46 minutes ago, FullBusinessSuit said:Wow. You speak with such authority, and you clearly haven't been paying attention. There are mainstream uses of these microchips. Again, it's not a secret, it's not a conspiracy (that is to say a "hidden agenda" as opposed to the erroneous popular usage of the word meaning "false story"), it's already been used for a long time in the medical field first and foremost.
>crackpot
I purposely didn't cite sources to tease out just how uninformed responses would be. You don't count anymore since I said all this, but let's see what others have to say.
>will generate so much entropy it will be impossible to hide it.
That's so deep.
I'm not dismissing microchipping. It's just the scale/logistics of what you're describing here is completely bananas.
There a million different networking protocols and everyone and their grandmother has their own spin on it. A few years ago, I had to make a utility that can p2p with a x-platform app running on both ios and android. The obvious solution is to use Bluetooth, but the problem was that Apple only supported this on other Apple devices. So it had to be BLE instead which is snails pace.

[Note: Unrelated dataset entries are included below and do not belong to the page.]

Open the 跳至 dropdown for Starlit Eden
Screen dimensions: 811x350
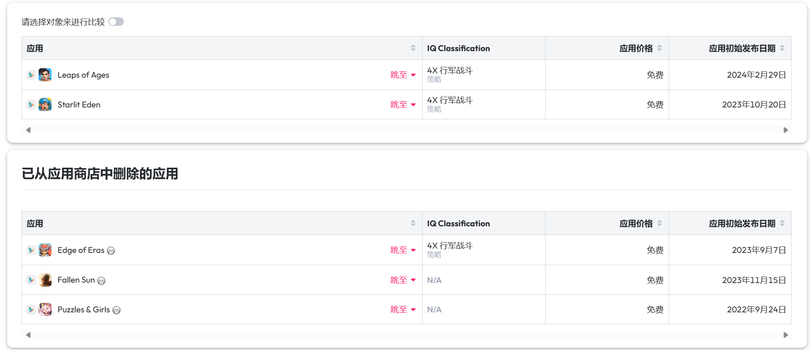point(403,105)
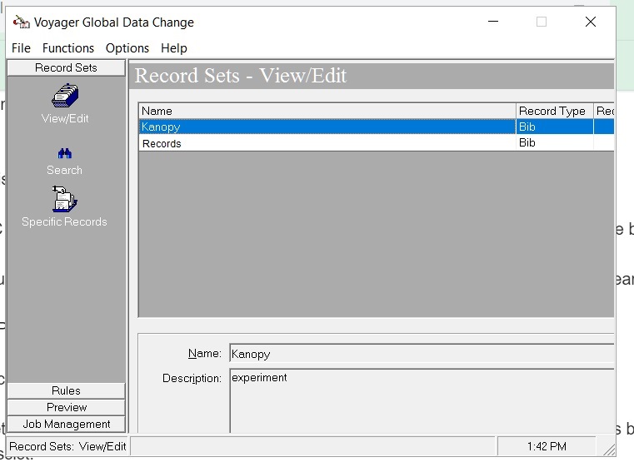Open the Options menu
Image resolution: width=634 pixels, height=472 pixels.
(127, 48)

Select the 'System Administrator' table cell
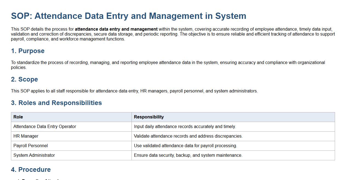click(34, 155)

So yeah, I think it's extremely unlikely that every major router manufacturer and/or Telecom company in the world actually agreed on something and came up with some standardized way of providing access points for microchips with no antennas to send data to.
Even if they did, they wouldn't be able to keep it a secret. Wireless networking isn't black magic. It's radio based and anyone can pick up on it, even if it's encrypted.